- The NVIDIA H800 was launched in March 2023 and is a small version of the H100
- It is also significantly slower than the NVIDIA and AMD H200 instinct range
- These artificial limitations have forced Deepseek engineering to innovate
It was widely supposed that the United States would remain without considering the global superpower of AI, particularly after the recent announcement of President Stargate, an initiative of $ 500 billion to reinforce the infrastructure of AI in the United States. However, this week he saw a seismic change with the arrival of Deepseek from China. Developed at a fraction of the cost of his American rivals, Depseek apparently came out of nowhere and had so much impact that he cleaned $ 1 billion of the market value of US technological actions, with Nvidia the largest victim.
Obviously, everything developed in China will be very secret, but a technology article published a few days before the chat model surprised the Observers of AI gives us an idea of the technology that drives the Chinese equivalent of Chatgpt.
In 2022, the United States blocked the imported GPU imports from NVIDIA to China to adjust control over the critical technology of AI, and since then it has imposed more restrictions, but obviously that has not stopped Deep Speed. According to the document, the company trained its V3 model in a group of 2,048 GPU NVIDIA H800 – paralyzed versions of H100.
Cheap training
The H800 was launched in March 2023, to comply with the US export restrictions to China, and presents 80 GB of HBM3 memory with 2TB/s bandwidth.
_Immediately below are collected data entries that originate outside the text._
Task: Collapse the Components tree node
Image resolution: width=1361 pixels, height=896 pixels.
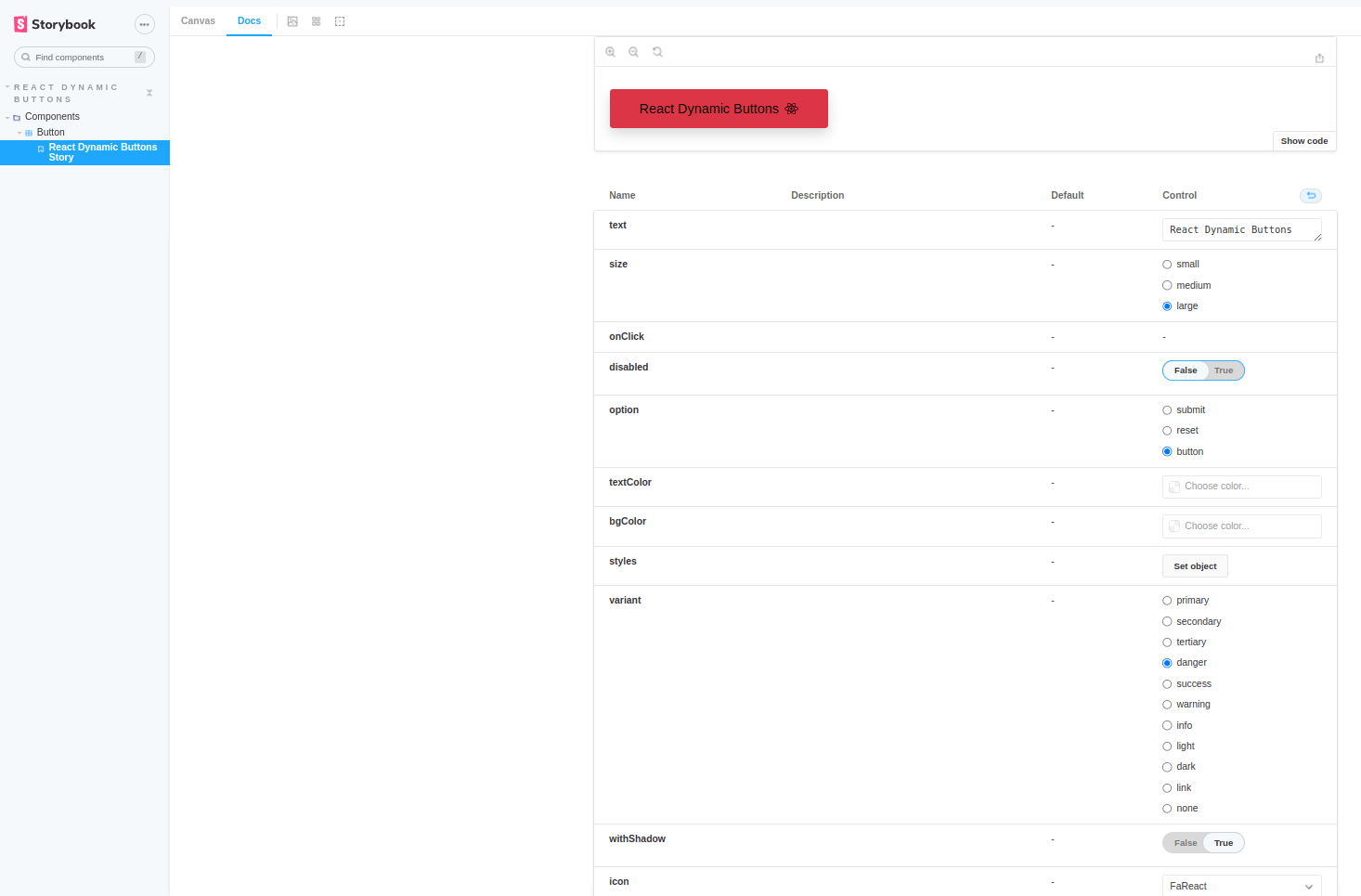Action: pos(7,116)
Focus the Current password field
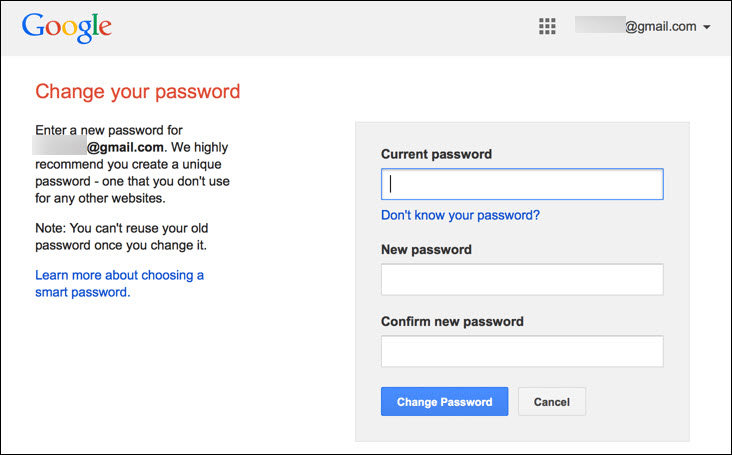The width and height of the screenshot is (732, 455). [x=522, y=184]
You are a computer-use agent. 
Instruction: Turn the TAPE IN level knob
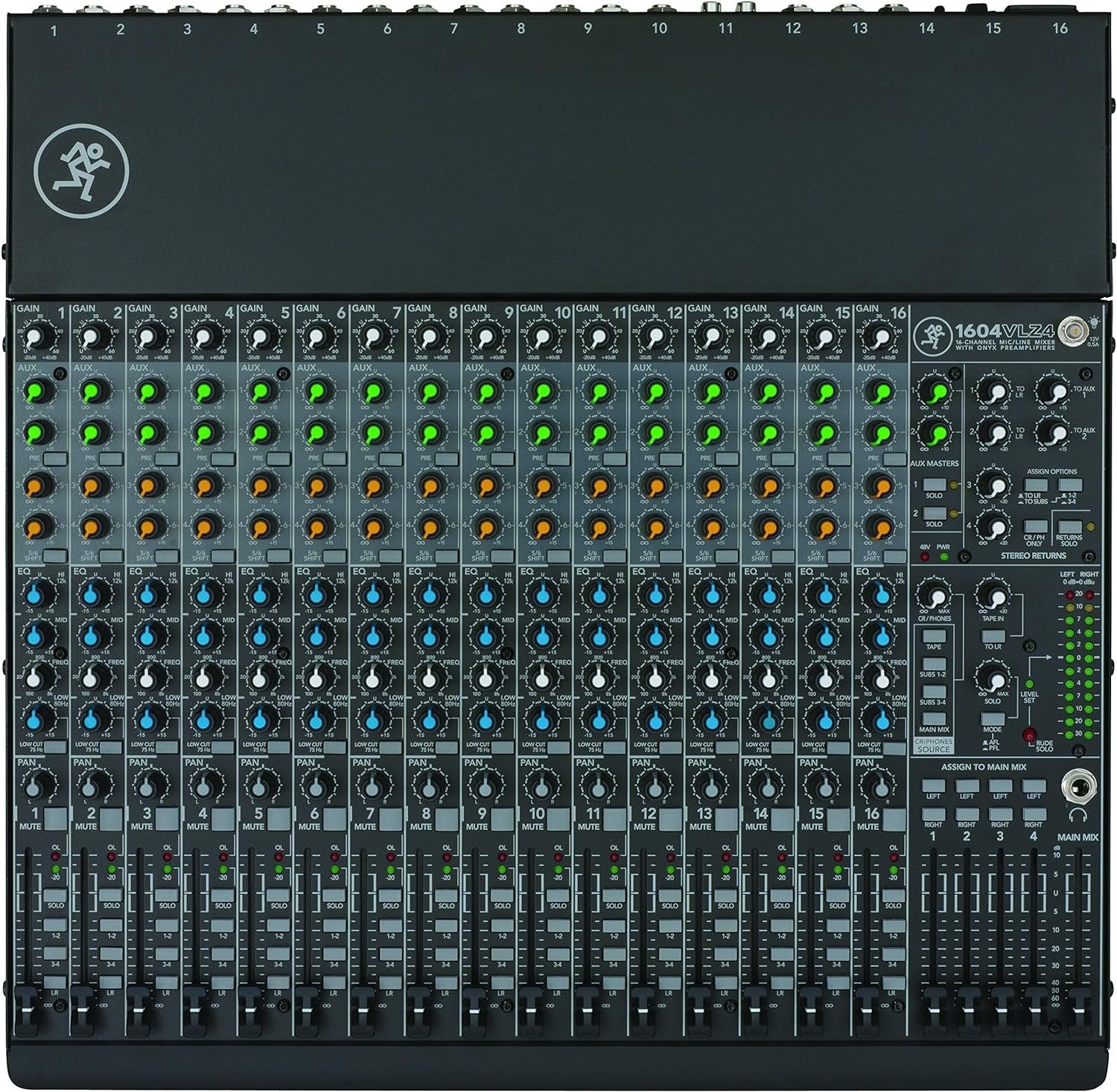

It is left behind the new H200, which offers 141GB of HBM3E memory and bandwidth of 4.8Tb/s, and the instinct of AMD MI325X that exceeds so much to 256 GB of HBM3E memory and a 6TB/s bandwidth.
Each node in the Depseek cluster trained in the houses 8 GPUs connected by NVLink and NVSWITCH for intra-node communication, while Infiniband Interconnects manages communication between the nodes. The H800 has a lower NVLink bandwidth compared to the H100, and this, naturally, affects the performance of multi-GPU communication.
DEEKSEK-V3 required a total of 2.79 million hours of GPU for pretreatment and fine adjustment in 14.8 billion tokens, using a combination of parallelism of pipes and data, memory optimizations and innovative quantification techniques.
The next platformThat he has made a deep immersion in how Depseek works, says “at a cost of $ 2 per hour of GPU, we have no idea if that is really the predominant price in China, then it cost only $ 5.58 million to train V3”.